++++ Text extract

Prison Arts Program

Join us for the
Prison Arts Annual Show 2022/23


The Art Gallery at

Eastern Connecticut State University

March 20 to April 22, 2023

306 High Street, Willimantic, CT 06226

Gallery Hours:
Monday, Wednesday, Friday: 12 – 4
Tuesday, Thursday: 12 – 7 / Saturday: 11 – 4

Opening Reception: Thursday, March 23, 4-7pm

The show features drawings, paintings, sculptures, and carpentry projects from people who are currently or formerly incarcerated, in Connecticut.

Free and open to the public

Prison Arts, initiated in 1978, is CPA’s longest running program, and one of the longest running projects of its kind in the United States.

Prison Arts works inside Connecticut prisons and on the outside, as individuals return to the community. The program partners with prison staff, program alumni artists, community organizations, religious organizations, state agencies, government, schools, professional artists, and volunteers.

++++++++

Exercise requirements:
**a.** According to the Prison Arts announcement, in what year did the program begin?
**b.** Extend the Prison Arts announcement with a few more sentences that follow on from its final paragraph.

++++ Information provided

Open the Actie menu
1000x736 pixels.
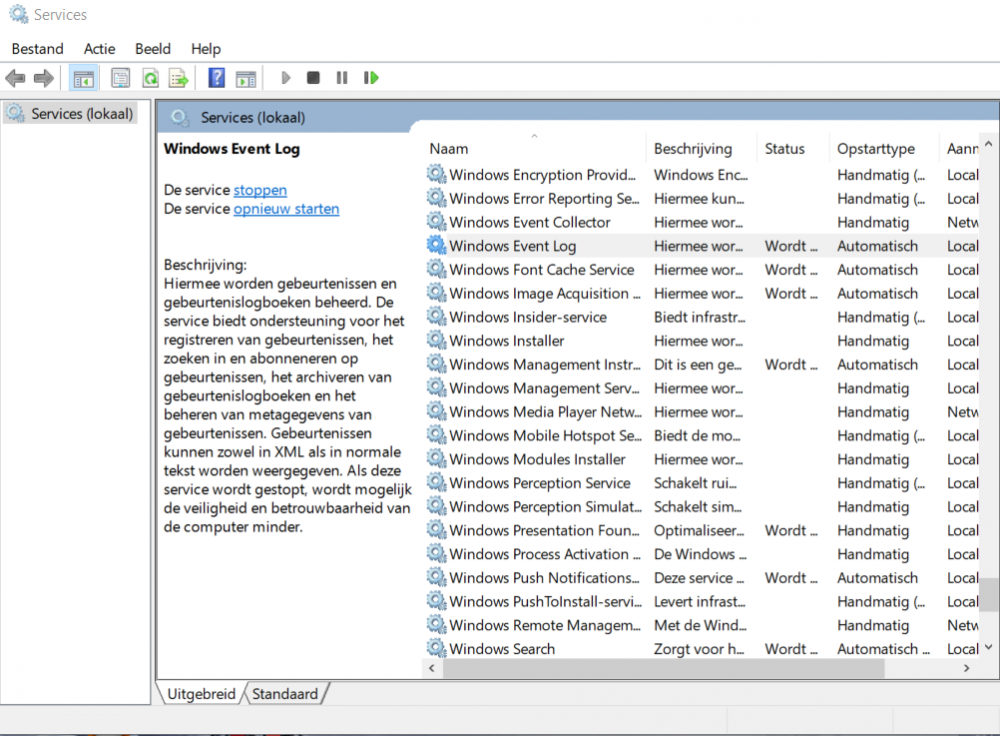pyautogui.click(x=99, y=48)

++++++++

Answers for this exercise:
**a.** 1978

**b.**
Visual Arts In Prison

On the outside, Prison Arts organizes and participates in exhibitions, public art projects, community events, and prints and distributes a variety of arts and health education publications. The program works with “alumni,” assisting artists as they return to the community and going forward. Many Prison Arts alumni have continued to work with the program, on the outside, for decades.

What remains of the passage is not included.